For framing contractors, a gyprock plasterboard lift makes work easy. For instance, there are times when clients want their projects completed within a short deadline. In some other cases, you might be short of workers and may be required to do a plasterboard installation alone. Whichever is the case, a panel lift is a handy equipment for a framing contractor. First, the elevator speeds up the installation process of gyprock plasterboards when tight deadlines are desired. Second, the lift can be operated by a single person, which eliminates the need for the additional workforce. However, you need to use the equipment appropriately to enjoy the benefits entirely. This article highlights tips for getting the most out of a panel lift.
Use the Brakes
As one of the essential features on a drywall lift, the brakes are crucial for getting gyprock plasterboard safely to where you need it. A common mistake that most contractors make is that after placing the drywall onto the handles, they forget to lower the brakes. When this happens, the lift will reverse and cause the unsecured plasterboard to fall. Therefore, you end up with costly damage on your drywall. Notably, before you begin turning the panel lift wheel to raise the drywall, make sure that the brakes are down.

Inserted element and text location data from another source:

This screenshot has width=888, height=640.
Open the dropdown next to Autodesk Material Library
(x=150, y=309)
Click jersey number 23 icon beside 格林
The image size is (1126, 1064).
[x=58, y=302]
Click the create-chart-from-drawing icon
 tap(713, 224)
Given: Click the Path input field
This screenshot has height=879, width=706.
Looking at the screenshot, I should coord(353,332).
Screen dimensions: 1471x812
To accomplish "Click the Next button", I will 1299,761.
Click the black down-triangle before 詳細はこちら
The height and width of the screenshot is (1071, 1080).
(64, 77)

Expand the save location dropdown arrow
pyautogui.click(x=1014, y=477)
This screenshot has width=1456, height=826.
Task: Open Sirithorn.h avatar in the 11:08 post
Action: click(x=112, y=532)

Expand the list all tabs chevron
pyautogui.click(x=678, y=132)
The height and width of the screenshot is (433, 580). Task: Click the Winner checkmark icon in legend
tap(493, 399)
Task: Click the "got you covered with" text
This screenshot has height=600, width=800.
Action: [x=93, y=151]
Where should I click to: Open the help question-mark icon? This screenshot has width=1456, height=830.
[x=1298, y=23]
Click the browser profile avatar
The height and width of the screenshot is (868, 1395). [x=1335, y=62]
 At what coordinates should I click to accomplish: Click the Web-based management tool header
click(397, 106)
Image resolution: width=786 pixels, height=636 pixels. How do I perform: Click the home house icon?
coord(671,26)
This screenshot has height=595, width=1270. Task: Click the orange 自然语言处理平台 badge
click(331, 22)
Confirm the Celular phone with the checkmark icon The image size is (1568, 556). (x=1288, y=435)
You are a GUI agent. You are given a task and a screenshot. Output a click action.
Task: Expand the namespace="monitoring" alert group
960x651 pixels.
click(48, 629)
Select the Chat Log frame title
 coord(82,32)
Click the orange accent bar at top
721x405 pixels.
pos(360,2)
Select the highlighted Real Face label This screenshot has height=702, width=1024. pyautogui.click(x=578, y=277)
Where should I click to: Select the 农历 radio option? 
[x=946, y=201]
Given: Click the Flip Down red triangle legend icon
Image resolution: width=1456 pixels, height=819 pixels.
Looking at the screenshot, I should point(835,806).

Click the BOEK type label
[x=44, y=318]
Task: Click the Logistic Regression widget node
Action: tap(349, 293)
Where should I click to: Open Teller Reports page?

Lift Ceiling Plasterboards First
When installing gyprock plasterboards, contractors have personal preferences regarding where to start. Some contractors don't mind starting with the ceiling, while others prefer beginning their drywall installation on the wall's studs and tracks. When using a panel lift, however, it is best to start the installation exercise with the ceiling. The reason is that there is a gap that is often left when installing ceiling plasterboard sheets. Therefore, following up ceiling setup with wall installation eliminates the hole, which allows you to fit the drywall tightly using the panel lift. If you do it the other way around, you might need to make adjustments to the drywall that takes time.
Confirm Firmness Before Lowering Lift
After drilling nails to plasterboard on the studs and trucks, workers often rush to lower the panel lift. However, it is a mistake because if the fasteners don't hold as expected, the plasterboard will unplug at the weak points if you drop the lift in a rush. To prevent the plasterboard from disconnecting, lower the panel lift slightly then confirm the firmness of your installation. Most importantly, lower the panel-lift completely only when you are sure that the plasterboard will hold firm.